Und gestern war es dann so weit. Knapp 700 Athleten stehen am Strand des Lac d‘Hourtin-Carcans und warten. Da kommt er. Der Super-Fremchman (einfach mal googeln oder auf Instagram schauen, echt toll, wie er das aufzieht) kommt mit seinem Boot an und springt auf den Strand. Die letzten Rituale vor dem Start - Peng. Er hat den Startschuss gegeben. Wir stürmen ins Wasser. Knapp 1900 m raus in den See und zurück. Erst mal raus aus dem Getummel, ein paar Füße suchen. Nach 800 m schaue ich zu, ersten Mal auf die Uhr - Was? Unter 01:40/100 m, das ist zu schnell. Ich will rausnehmen aber um mich sind überall Schwimmer. Die Gruppe zieht mich mit. Und so vergeht Meter um Meter. Ah, da ist die Wendeboje. Einmal drum herum und zurück. Ich fürchte, dass die Strömung uns hier langsamer macht. Aber! Nein. Wir schwimmen weiter konstant um 01:40/100 m. Nach 3900 m und etwas weniger als 01:05 h kann ich den Boden greifen.

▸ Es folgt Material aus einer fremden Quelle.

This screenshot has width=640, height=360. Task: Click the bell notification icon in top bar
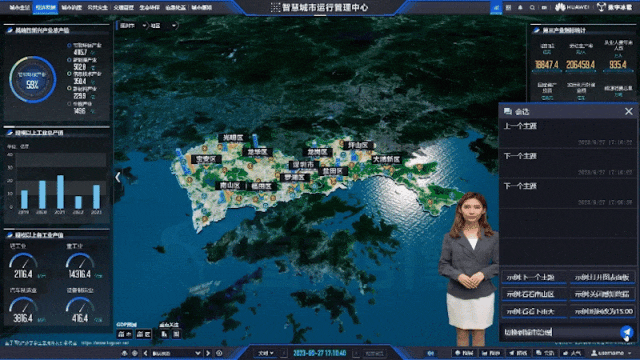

Aus dem Wasser waten, Neo öffnen und abstreifen, Badekappe und Brille absetzen und in den Ärmel stopfen. Weiter geht es in die schier endlos lange Wechselzone. Mein Wechselbeutel hängt in der letzten Ecke. Erst die Flasche mit Kohlenhydraten aus dem Wechselbeutel, dann den Neo aus, Helm, Startnummernband und weiter zu, Rad. Raus aus T1 und los geht es. Zwei Runden a 90 km liegen vor mir.

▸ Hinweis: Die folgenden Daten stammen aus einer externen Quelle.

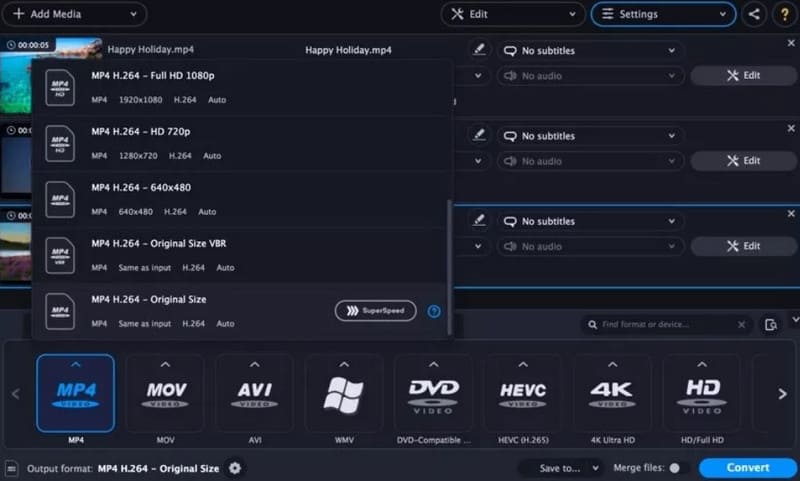Choose the WMV Windows format icon

(x=343, y=393)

Die ersten km der Runde sind leicht wellig. Ich fahre erst mal nach Gefühl. Die Beine sind direkt voll da und fühlen sich stark an. Als die Strecke flacher wird, der Blick auf die Uhr. 280 W im Schnitt. Viel zu viel. Ich nehme, etwas raus. Immer wieder muss ich mir sagen:
„Nicht mehr als 245 W“
„Bleib ruhig“
„Halte Dich an den Plan“
So pendelt sich die Leistung dann auch bei 245 W ein. Die Straßen sind unfassbar schlecht. Extrem grober Belag, Schlaglöcher, kleine Steinchen, Bodenwellen und Aufgerissener Asphalt. Ich überhole die Leute vor mir. Niemand überholt mich. Bin ich so ein schlechter Schwimmer denke ich mit einem Schmunzeln. So vergeht die Zeit wie im Flug. Die ersten 60 km bin ich viel schneller als erwartet. Alle 5 km verpflegen, alle 40 km das Trinksystem nachfüllen. Dann geht es in den Gegenwind.

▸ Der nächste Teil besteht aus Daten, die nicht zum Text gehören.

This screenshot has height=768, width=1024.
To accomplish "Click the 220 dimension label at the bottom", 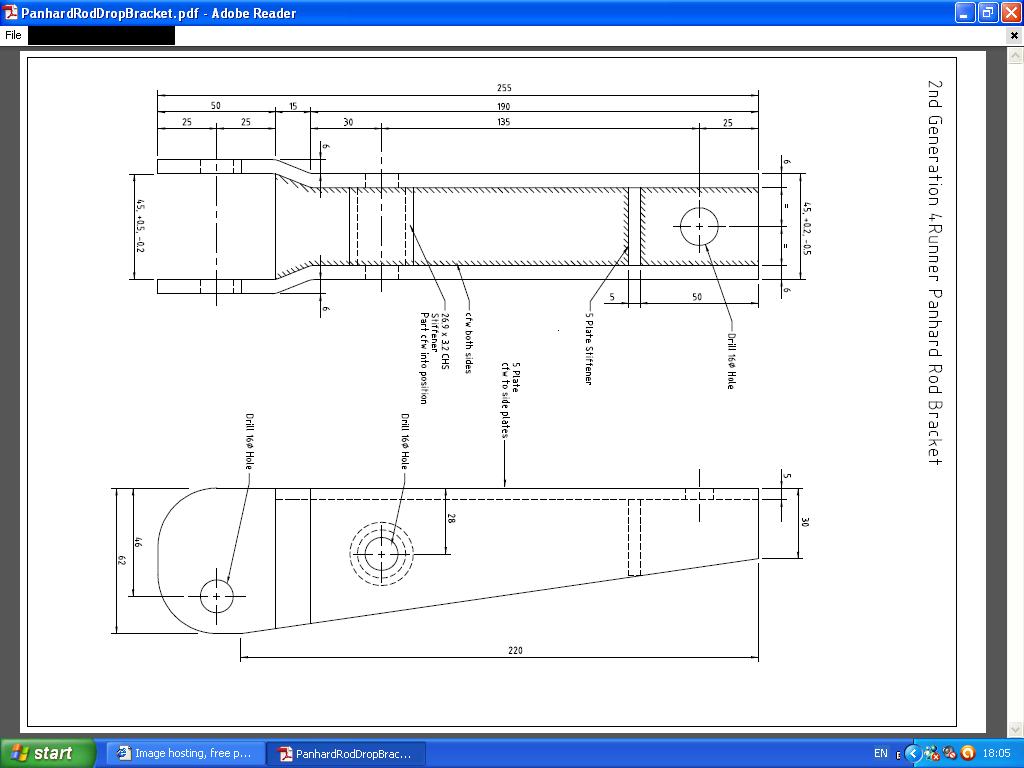I will pos(515,650).
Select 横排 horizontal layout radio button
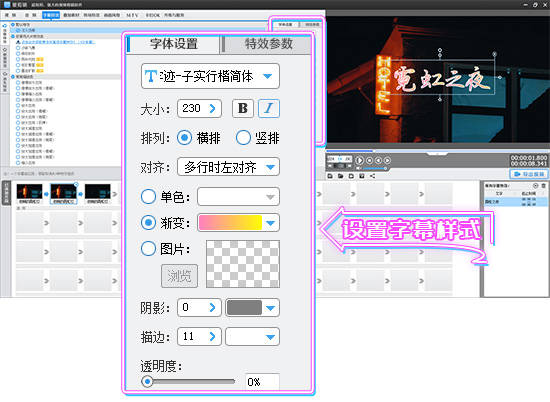 point(184,138)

Uh… Jetzt weiß ich warum ich bisher so schnell war. Der Wind ist echt übel. Ich trete deutlich über 260 W und fahre trotzdem nur ca. 38 km/h.
„Nicht mehr als 245 W“
„Bleib ruhig“
„Halte Dich an den Plan“
„Du hast genug Zeit rausgefahren“
„Es passt noch alles“
Bei km 80 kommt die Erlösung. Das erste (und einzige) Mal werde ich überholt. Joey lese ich auf der Startnummer. „Let‘s work together Joey. You go to the fron the next 15 km, then I take over.“ Ich kriege nur einen Daumen und ordne mich mit gebührendem Abstand ein. Bei km 95 übernehme ich wie versprochen. Nach ca. 110 km kommt Joey ungefragt wieder nach vorne. Läuft denke ich mir. Da ist die nächste Verpflegungsstation. Ich brauche unbedingt Wasser. Ich gebe etwas Gas, um Joey nicht zu verlieren. Und da passiert es. Gerade als ich das Wasser gegriffen habe, höre ich die Pfeife. Scheiße. Blaue Karte. Ok, 5 Minuten Warten in T2. Ich bin etwas verärgert. Es war in einer Steigung und an der Verpflegungsstation aber akzeptiere es. Ich war unachtsam, bin zu dicht aufgefahren. Damit muss ich leben. So fahren Joey und ich zusammen weiter. Nach km 125 gehe ich nach vorne.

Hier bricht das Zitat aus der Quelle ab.